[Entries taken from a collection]
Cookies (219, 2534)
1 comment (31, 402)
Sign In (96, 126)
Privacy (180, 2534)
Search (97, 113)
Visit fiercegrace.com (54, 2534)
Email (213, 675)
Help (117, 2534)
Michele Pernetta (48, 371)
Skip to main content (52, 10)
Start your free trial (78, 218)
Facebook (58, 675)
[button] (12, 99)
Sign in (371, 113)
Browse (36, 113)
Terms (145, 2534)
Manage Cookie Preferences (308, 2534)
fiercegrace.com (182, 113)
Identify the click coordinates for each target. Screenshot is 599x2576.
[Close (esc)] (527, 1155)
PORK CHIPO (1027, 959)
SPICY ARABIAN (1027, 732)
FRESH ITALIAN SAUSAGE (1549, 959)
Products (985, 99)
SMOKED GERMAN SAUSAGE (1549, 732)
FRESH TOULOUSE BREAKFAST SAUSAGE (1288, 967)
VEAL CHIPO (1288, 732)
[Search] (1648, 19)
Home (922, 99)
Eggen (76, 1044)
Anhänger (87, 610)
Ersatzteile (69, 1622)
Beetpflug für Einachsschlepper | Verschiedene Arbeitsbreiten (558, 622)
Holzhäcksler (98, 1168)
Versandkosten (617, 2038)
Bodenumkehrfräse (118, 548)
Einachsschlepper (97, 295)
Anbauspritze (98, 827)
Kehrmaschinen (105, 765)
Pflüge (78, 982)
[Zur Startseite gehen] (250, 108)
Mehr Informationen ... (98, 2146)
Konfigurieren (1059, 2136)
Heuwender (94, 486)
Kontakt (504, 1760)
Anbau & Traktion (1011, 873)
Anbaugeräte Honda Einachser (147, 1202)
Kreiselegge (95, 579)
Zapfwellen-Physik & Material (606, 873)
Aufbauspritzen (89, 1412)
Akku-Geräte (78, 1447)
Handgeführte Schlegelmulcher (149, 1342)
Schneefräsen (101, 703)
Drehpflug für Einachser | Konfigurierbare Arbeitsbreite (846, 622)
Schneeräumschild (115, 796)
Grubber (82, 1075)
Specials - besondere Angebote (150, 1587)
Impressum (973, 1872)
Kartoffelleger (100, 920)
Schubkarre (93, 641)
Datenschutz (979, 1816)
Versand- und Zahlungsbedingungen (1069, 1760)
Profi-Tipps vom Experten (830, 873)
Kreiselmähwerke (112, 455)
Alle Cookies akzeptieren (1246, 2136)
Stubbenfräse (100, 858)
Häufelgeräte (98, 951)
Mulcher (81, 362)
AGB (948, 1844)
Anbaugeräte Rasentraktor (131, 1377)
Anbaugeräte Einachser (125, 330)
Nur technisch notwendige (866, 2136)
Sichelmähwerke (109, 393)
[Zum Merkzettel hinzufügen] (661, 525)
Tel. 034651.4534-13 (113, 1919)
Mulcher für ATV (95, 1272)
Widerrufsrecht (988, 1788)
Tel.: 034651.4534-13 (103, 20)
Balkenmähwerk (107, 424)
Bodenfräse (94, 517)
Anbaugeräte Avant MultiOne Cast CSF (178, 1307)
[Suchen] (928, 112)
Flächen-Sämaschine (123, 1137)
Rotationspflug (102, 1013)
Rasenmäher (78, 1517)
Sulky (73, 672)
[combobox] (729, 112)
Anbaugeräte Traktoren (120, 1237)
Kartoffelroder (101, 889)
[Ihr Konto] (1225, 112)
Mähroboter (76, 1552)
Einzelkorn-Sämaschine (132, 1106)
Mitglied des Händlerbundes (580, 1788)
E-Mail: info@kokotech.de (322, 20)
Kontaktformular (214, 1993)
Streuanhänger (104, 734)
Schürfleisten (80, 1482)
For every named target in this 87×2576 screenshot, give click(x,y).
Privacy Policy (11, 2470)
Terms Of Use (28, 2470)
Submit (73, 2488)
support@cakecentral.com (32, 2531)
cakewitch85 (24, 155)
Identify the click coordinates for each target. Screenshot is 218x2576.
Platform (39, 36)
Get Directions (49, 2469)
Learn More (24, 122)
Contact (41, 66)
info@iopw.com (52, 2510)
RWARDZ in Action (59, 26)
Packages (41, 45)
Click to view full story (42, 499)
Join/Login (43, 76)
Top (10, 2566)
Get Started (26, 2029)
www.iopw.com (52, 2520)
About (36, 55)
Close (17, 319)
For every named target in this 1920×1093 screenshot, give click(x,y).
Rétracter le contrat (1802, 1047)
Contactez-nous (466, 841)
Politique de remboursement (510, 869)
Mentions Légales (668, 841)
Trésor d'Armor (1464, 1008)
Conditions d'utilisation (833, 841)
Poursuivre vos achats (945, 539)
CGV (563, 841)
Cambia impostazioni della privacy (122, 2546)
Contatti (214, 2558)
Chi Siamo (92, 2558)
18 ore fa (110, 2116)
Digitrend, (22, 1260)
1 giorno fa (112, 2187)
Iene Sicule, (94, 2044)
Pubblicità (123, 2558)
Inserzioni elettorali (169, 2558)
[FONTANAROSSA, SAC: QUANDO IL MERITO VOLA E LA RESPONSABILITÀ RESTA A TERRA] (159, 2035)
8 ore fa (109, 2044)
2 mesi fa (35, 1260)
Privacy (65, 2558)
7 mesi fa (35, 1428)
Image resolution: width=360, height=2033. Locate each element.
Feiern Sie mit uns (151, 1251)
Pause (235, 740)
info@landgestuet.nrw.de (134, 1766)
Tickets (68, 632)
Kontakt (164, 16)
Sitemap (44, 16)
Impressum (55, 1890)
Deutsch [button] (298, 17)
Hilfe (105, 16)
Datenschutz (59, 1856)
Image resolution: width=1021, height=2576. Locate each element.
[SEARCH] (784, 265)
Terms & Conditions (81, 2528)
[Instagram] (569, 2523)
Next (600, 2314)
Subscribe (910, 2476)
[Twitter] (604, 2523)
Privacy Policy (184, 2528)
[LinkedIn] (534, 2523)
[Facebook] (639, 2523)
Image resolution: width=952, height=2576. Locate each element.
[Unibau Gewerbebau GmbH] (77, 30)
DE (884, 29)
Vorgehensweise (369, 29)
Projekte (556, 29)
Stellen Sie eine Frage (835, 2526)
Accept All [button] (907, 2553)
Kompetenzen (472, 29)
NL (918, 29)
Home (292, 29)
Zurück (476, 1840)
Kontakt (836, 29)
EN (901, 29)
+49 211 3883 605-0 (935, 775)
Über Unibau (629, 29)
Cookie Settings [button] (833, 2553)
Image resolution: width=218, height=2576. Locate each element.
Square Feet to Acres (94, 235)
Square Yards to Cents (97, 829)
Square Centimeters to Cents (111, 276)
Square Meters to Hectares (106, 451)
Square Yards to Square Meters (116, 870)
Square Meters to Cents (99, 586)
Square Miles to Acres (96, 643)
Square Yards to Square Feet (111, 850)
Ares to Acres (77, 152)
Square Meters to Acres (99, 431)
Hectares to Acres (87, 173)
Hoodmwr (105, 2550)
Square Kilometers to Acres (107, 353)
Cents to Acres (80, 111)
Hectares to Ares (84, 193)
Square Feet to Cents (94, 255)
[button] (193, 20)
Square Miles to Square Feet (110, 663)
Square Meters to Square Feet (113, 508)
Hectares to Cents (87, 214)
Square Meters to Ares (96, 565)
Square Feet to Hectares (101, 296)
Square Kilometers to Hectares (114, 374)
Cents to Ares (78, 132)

WORK REQUEST — Nothing but an exact transcription of the records is expected.

WRITTEN RESPONSE —
Cookies (219, 2534)
1 comment (31, 402)
Sign In (96, 126)
Privacy (180, 2534)
Search (97, 113)
Visit fiercegrace.com (54, 2534)
Email (213, 675)
Help (117, 2534)
Michele Pernetta (48, 371)
Skip to main content (52, 10)
Start your free trial (78, 218)
Facebook (58, 675)
[button] (12, 99)
Sign in (371, 113)
Browse (36, 113)
Terms (145, 2534)
Manage Cookie Preferences (308, 2534)
fiercegrace.com (182, 113)
Identify the click coordinates for each target. Screenshot is 599x2576.
[Close (esc)] (527, 1155)
PORK CHIPO (1027, 959)
SPICY ARABIAN (1027, 732)
FRESH ITALIAN SAUSAGE (1549, 959)
Products (985, 99)
SMOKED GERMAN SAUSAGE (1549, 732)
FRESH TOULOUSE BREAKFAST SAUSAGE (1288, 967)
VEAL CHIPO (1288, 732)
[Search] (1648, 19)
Home (922, 99)
Eggen (76, 1044)
Anhänger (87, 610)
Ersatzteile (69, 1622)
Beetpflug für Einachsschlepper | Verschiedene Arbeitsbreiten (558, 622)
Holzhäcksler (98, 1168)
Versandkosten (617, 2038)
Bodenumkehrfräse (118, 548)
Einachsschlepper (97, 295)
Anbauspritze (98, 827)
Kehrmaschinen (105, 765)
Pflüge (78, 982)
[Zur Startseite gehen] (250, 108)
Mehr Informationen ... (98, 2146)
Konfigurieren (1059, 2136)
Heuwender (94, 486)
Kontakt (504, 1760)
Anbau & Traktion (1011, 873)
Anbaugeräte Honda Einachser (147, 1202)
Kreiselegge (95, 579)
Zapfwellen-Physik & Material (606, 873)
Aufbauspritzen (89, 1412)
Akku-Geräte (78, 1447)
Handgeführte Schlegelmulcher (149, 1342)
Schneefräsen (101, 703)
Drehpflug für Einachser | Konfigurierbare Arbeitsbreite (846, 622)
Schneeräumschild (115, 796)
Grubber (82, 1075)
Specials - besondere Angebote (150, 1587)
Impressum (973, 1872)
Kartoffelleger (100, 920)
Schubkarre (93, 641)
Datenschutz (979, 1816)
Versand- und Zahlungsbedingungen (1069, 1760)
Profi-Tipps vom Experten (830, 873)
Kreiselmähwerke (112, 455)
Alle Cookies akzeptieren (1246, 2136)
Stubbenfräse (100, 858)
Häufelgeräte (98, 951)
Mulcher (81, 362)
AGB (948, 1844)
Anbaugeräte Rasentraktor (131, 1377)
Anbaugeräte Einachser (125, 330)
Nur technisch notwendige (866, 2136)
Sichelmähwerke (109, 393)
[Zum Merkzettel hinzufügen] (661, 525)
Tel. 034651.4534-13 (113, 1919)
Mulcher für ATV (95, 1272)
Widerrufsrecht (988, 1788)
Tel.: 034651.4534-13 (103, 20)
Balkenmähwerk (107, 424)
Bodenfräse (94, 517)
Anbaugeräte Avant MultiOne Cast CSF (178, 1307)
[Suchen] (928, 112)
Flächen-Sämaschine (123, 1137)
Rotationspflug (102, 1013)
Rasenmäher (78, 1517)
Sulky (73, 672)
[combobox] (729, 112)
Anbaugeräte Traktoren (120, 1237)
Kartoffelroder (101, 889)
[Ihr Konto] (1225, 112)
Mähroboter (76, 1552)
Einzelkorn-Sämaschine (132, 1106)
Mitglied des Händlerbundes (580, 1788)
E-Mail: info@kokotech.de (322, 20)
Kontaktformular (214, 1993)
Streuanhänger (104, 734)
Schürfleisten (80, 1482)
For every named target in this 87×2576 screenshot, give click(x,y).
Privacy Policy (11, 2470)
Terms Of Use (28, 2470)
Submit (73, 2488)
support@cakecentral.com (32, 2531)
cakewitch85 (24, 155)
Identify the click coordinates for each target. Screenshot is 218x2576.
Platform (39, 36)
Get Directions (49, 2469)
Learn More (24, 122)
Contact (41, 66)
info@iopw.com (52, 2510)
RWARDZ in Action (59, 26)
Packages (41, 45)
Click to view full story (42, 499)
Join/Login (43, 76)
Top (10, 2566)
Get Started (26, 2029)
www.iopw.com (52, 2520)
About (36, 55)
Close (17, 319)
For every named target in this 1920×1093 screenshot, give click(x,y).
Rétracter le contrat (1802, 1047)
Contactez-nous (466, 841)
Politique de remboursement (510, 869)
Mentions Légales (668, 841)
Trésor d'Armor (1464, 1008)
Conditions d'utilisation (833, 841)
Poursuivre vos achats (945, 539)
CGV (563, 841)
Cambia impostazioni della privacy (122, 2546)
Contatti (214, 2558)
Chi Siamo (92, 2558)
18 ore fa (110, 2116)
Digitrend, (22, 1260)
1 giorno fa (112, 2187)
Iene Sicule, (94, 2044)
Pubblicità (123, 2558)
Inserzioni elettorali (169, 2558)
[FONTANAROSSA, SAC: QUANDO IL MERITO VOLA E LA RESPONSABILITÀ RESTA A TERRA] (159, 2035)
8 ore fa (109, 2044)
2 mesi fa (35, 1260)
Privacy (65, 2558)
7 mesi fa (35, 1428)
Image resolution: width=360, height=2033. Locate each element.
Feiern Sie mit uns (151, 1251)
Pause (235, 740)
info@landgestuet.nrw.de (134, 1766)
Tickets (68, 632)
Kontakt (164, 16)
Sitemap (44, 16)
Impressum (55, 1890)
Deutsch [button] (298, 17)
Hilfe (105, 16)
Datenschutz (59, 1856)
Image resolution: width=1021, height=2576. Locate each element.
[SEARCH] (784, 265)
Terms & Conditions (81, 2528)
[Instagram] (569, 2523)
Next (600, 2314)
Subscribe (910, 2476)
[Twitter] (604, 2523)
Privacy Policy (184, 2528)
[LinkedIn] (534, 2523)
[Facebook] (639, 2523)
Image resolution: width=952, height=2576. Locate each element.
[Unibau Gewerbebau GmbH] (77, 30)
DE (884, 29)
Vorgehensweise (369, 29)
Projekte (556, 29)
Stellen Sie eine Frage (835, 2526)
Accept All [button] (907, 2553)
Kompetenzen (472, 29)
NL (918, 29)
Home (292, 29)
Zurück (476, 1840)
Kontakt (836, 29)
EN (901, 29)
+49 211 3883 605-0 (935, 775)
Über Unibau (629, 29)
Cookie Settings [button] (833, 2553)
Image resolution: width=218, height=2576. Locate each element.
Square Feet to Acres (94, 235)
Square Yards to Cents (97, 829)
Square Centimeters to Cents (111, 276)
Square Meters to Hectares (106, 451)
Square Yards to Square Meters (116, 870)
Square Meters to Cents (99, 586)
Square Miles to Acres (96, 643)
Square Yards to Square Feet (111, 850)
Ares to Acres (77, 152)
Square Meters to Acres (99, 431)
Hectares to Acres (87, 173)
Hoodmwr (105, 2550)
Square Kilometers to Acres (107, 353)
Cents to Acres (80, 111)
Hectares to Ares (84, 193)
Square Feet to Cents (94, 255)
[button] (193, 20)
Square Miles to Square Feet (110, 663)
Square Meters to Square Feet (113, 508)
Hectares to Cents (87, 214)
Square Meters to Ares (96, 565)
Square Feet to Hectares (101, 296)
Square Kilometers to Hectares (114, 374)
Cents to Ares (78, 132)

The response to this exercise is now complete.